Round two continued without the Commission intervening, however Kizer felt that he needed to step in before the 3rdRound started after he noticed improper activity.

“After round two, I watched him like a hawk,” said Kizer. “I’ve only entered the ring maybe three or four times (in my career) during a fight, but I did this time.

“They didn’t take a big glob and throw it on his back. After putting Vaseline on (St-Pierre’s) face, he put his hands on his body. I don’t know if it was intentional or not, but it was improper,” Kizer continued.

Kizer did confirm that an inspector used a towel to wipe St-Pierre’s back between rounds two and three, and three and four.

Although it is highly unlikely that the Commission would overturn St-Pierre’s dominating victory, his corner could be in some hot water if Penn’s camp decides to proceed with a formal complaint. In fact, they could be anyways if the Commission chooses to investigate on their own merit.

“There are four bases for Nevada law to overturn the outcome of a fight: a failed drug test, a scoring error, the referee misinterpreting and applying the rules, or collusion,” Kizer stated.

After the bout, Kizer expressed his disappointment in GSP’s trainer, Jackson, and Muay Thai coach, Nurse, for their behavior that night, whether it was intentional or not.

On Sunday night, Jay Dee Penn, BJ’s older brother, stated that they did intend to file a formal complaint with the Commission on Monday, however as of late afternoon, nothing had been sent.

“I told them I was disappointed and that they may have tainted Mr. St-Pierre’s victory,” he said. “I told them if it happens again, it will probably be the last time they work a corner in Nevada. Basically, they said, ‘Look, we’re sorry. We’re not trying to do anything. It was an accident.’ Whether it was intentional or not, I don’t know. It was improper.”

Jackson stated yesterday that it was a complete misunderstanding, and by no means were they trying to gain an illegal advantage.

“So in between rounds, (Steve Friend) had this little drill that you do – and Phil Nurse is the one who knows how to do it – he showed Phil, and this is what Georges wanted, so we did that,” Jackson told MMAWeekly.com. “But this is why we were doing it. He rubbed your back and tapped your chest; I don’t know exactly how it works. But anyways, what that’s supposed to do is get your energy in line, or motivated or whatever. So in between rounds, we had Phil Nurse do that.”

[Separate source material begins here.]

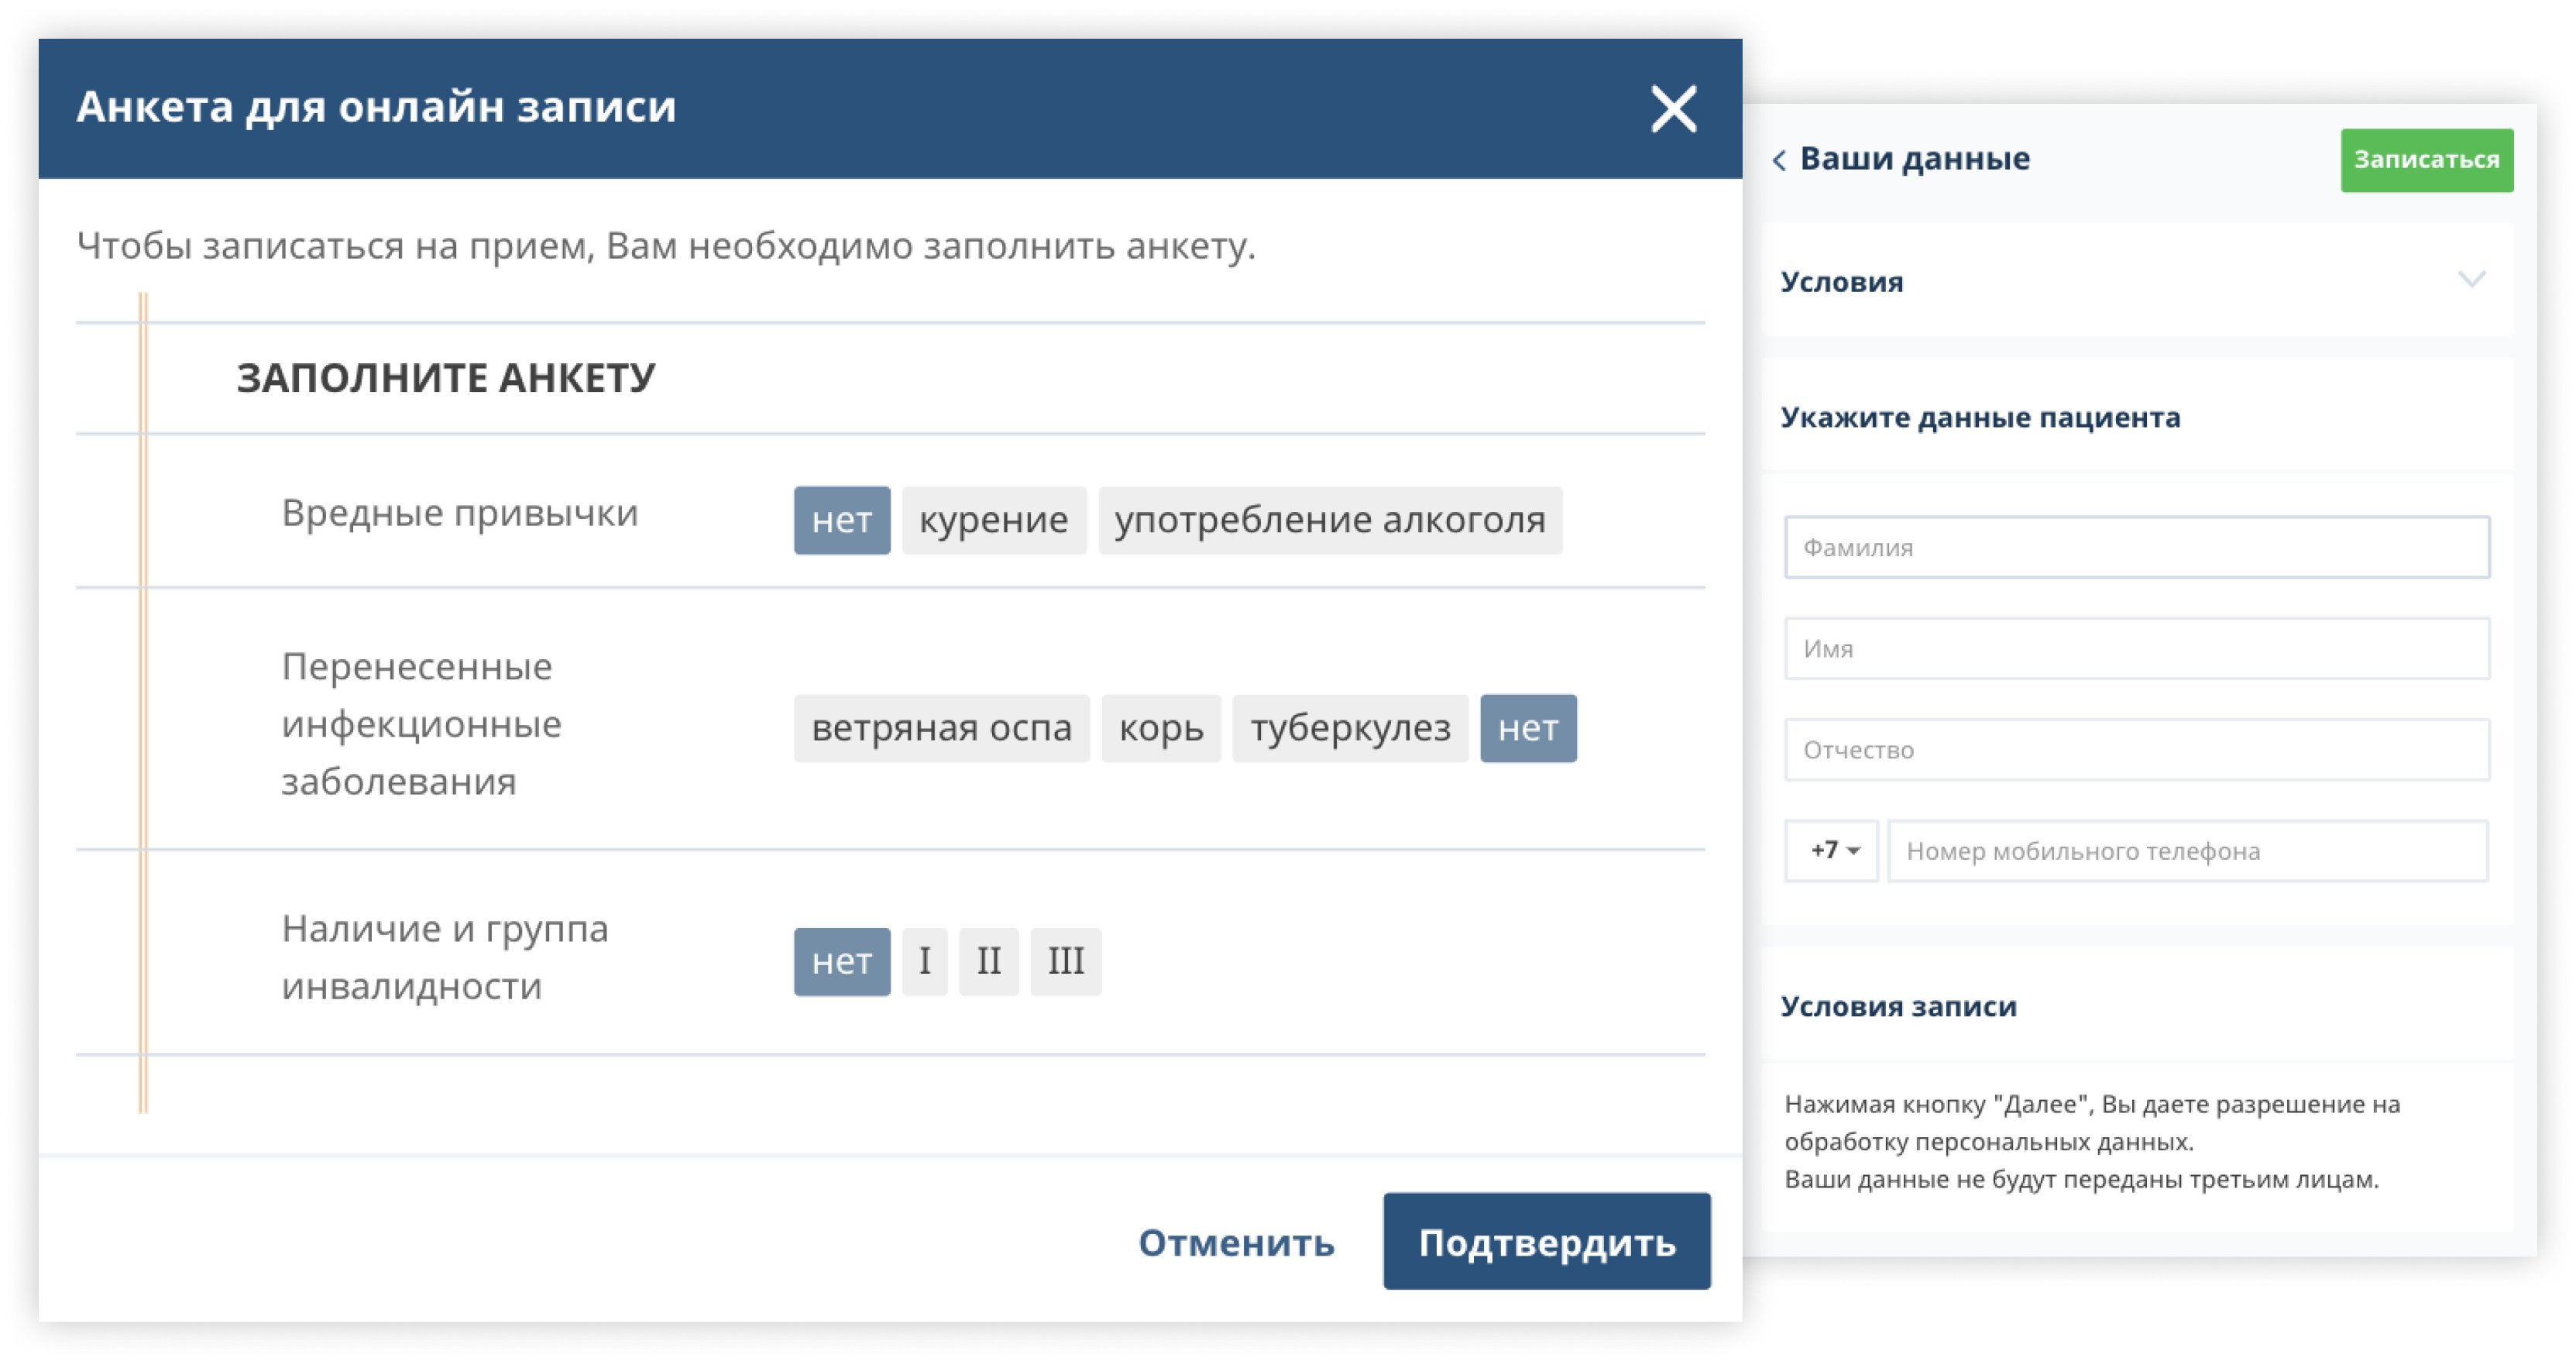Select корь in infectious diseases row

Steven Friend is a “witch doctor” that St-Pierre met when he first moved his training down to Jackson’s Submission Fighting in Albuquerque, New Mexico. Friend has worked with many other MMA fighters, including former UFC champions Randy Couture and Matt Hughes.

“Of course, (Penn’s camp) is free to argue (that there is cause to overturn the outcome),” Kizer added. “(But) it was a violation of (St-Pierre’s) cornerman.”